Several storage architectures that would fit the green envelope shown in Figure 1. The focus will be to compare two, a 3-data center traditional array-based storage solution and an erasure coding-based cloud storage solution.
Traditional Array-based Storage Topology
Figure 2 illustrates a traditional three-data-center solution with replication among three data centers. The storage array system act as a single file system across three data centers, with copies of the storage in any one data center in each of the other two data centers. The high-availability and security boundary has to include all the components of the system. RAID 6 protection is assumed within the storage arrays as a protection against the increasing problem of multiple disk failures, and the three distributed copies provide higher reliability and very high access availability and protection against disastrous loss at up to two locations.

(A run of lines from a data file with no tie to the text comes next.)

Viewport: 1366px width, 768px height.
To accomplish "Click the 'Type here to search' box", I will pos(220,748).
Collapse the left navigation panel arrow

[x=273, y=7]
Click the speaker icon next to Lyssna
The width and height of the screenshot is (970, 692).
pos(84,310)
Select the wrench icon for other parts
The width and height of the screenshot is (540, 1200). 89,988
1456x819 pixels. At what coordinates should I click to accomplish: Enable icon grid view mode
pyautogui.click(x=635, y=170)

There are many potential providers of array storage, and the topology is well known and understood. Less well understood are the risks of data corruption; storage vendors offer some features to mitigate the risk, but in general do their best to avoid this subject.
The topology shown in Figure 2 would have a minimum storage requirement of 3.6 times the amount of actual archived data. In reality, systems of this nature have a significant additional overhead in keeping copies of storage both for synchronization between the sites, and for assisting in providing copies of data in case of disastrous software or operator failures. A figure of six times the amount of actual archived data is more realistic.

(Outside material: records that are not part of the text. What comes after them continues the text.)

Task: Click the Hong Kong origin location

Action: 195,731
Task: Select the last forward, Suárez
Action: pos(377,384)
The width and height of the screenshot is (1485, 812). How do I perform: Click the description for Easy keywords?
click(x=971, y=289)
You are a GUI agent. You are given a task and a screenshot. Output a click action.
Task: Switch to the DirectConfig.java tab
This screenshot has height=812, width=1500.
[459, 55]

Erasure Coded Storage Topology
Wikibon has described erasure coding in a posting entitled Erasure Coding and Cloud Storage Eternity, and shows that very high levels of data availability can be achieved. A topology using erasure coded storage is shown in Figure 2, which achieves the same levels of availability and security as the traditional array-based topology shown in Figure 1. The topology has multiple locations solution to store the data fragments. This would allow data to be held in multiple locations (and even multiple cloud storage providers). The loss or theft of individual data stores would not affect either the availability or security of the storage system.

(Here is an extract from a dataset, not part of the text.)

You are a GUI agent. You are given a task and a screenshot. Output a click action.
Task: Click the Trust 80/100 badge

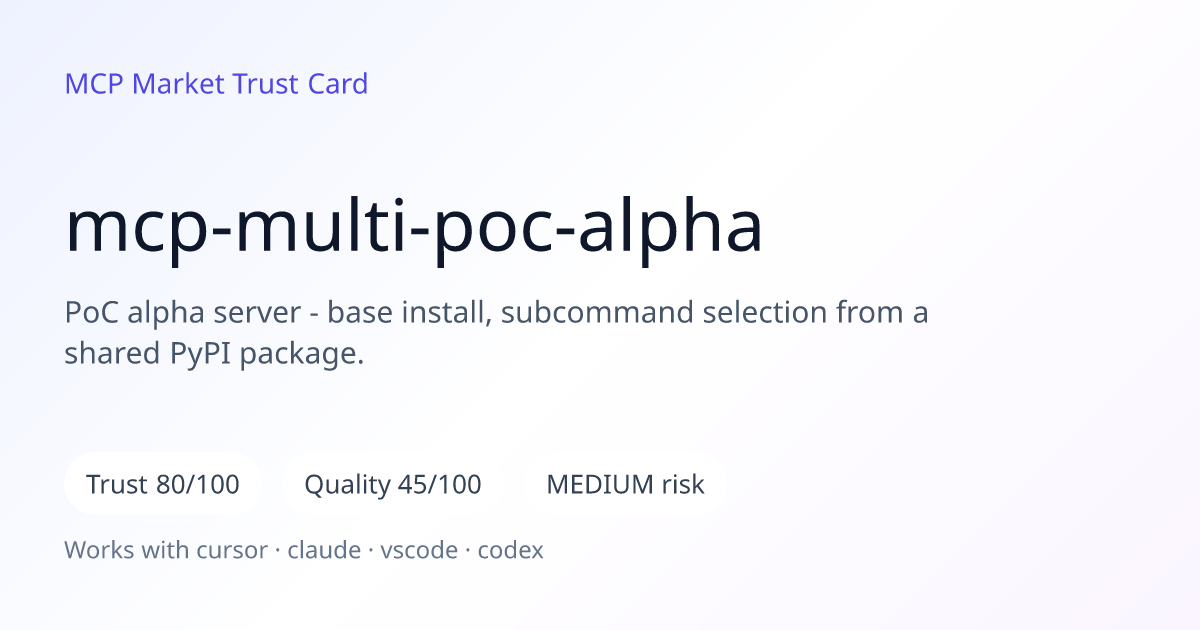click(x=163, y=485)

The overhead of storage required would depend on the additional number of fragments that the data is recoded into (n) and the minimum number of fragments that are needed to read the data (m). A typical value that is used in archive store is n = 22, and m=16. The total storage required in this environment is n/m = 1.375 times the actual amount of archived data. If greater levels of reliability and performance were required, then raising n/m to 1.6 would provide a significant improvement.
Comparing Storage Topologies
Table 1 shows a relative cost comparison between the two topologies shown in Figure 1 and Figure 2. The basis of comparison is the cost of a unit of storage (a SATA disk drive, for example) at the well-known Fry’s store.
Traditional arrays consist of software and hardware, and come in at between 5 and 20 times the base storage cost. For high-availability systems, the range is 10-20. The number of copies of the data is in the range 3.6 to 6.
Erasure coded-based storage would require the minimum amount of “Fry’s” overhead at each of the distributed nodes, as all of the protection is within the file system. Almost no storage software is required. A value of 3 times the base storage value is reasonable.
Table 1 shows a range of estimates on the comparisons between the two topologies. The bottom line is that erasure coded storage between 11% and 4% the cost of a traditional array topology (an order of magnitudes less cost). Putting it the other way round, a traditional array topology is between nine (9) and twenty-five (25) times more expensive that topologies based on erasure coding.
Erasure Coding Solutions
Erasure coding as a science has been round for a long time. The technique has been used in traditional array storage for RAID 6. The usage has been historically constrained by the high processing overhead of computing for the reed-Solomon algorithms. The recent introduction of the multi-core processor has radically reduced the cost of the processing component of erasure coding-based storage, and future projections of the number of multi-cores will reduce it even further.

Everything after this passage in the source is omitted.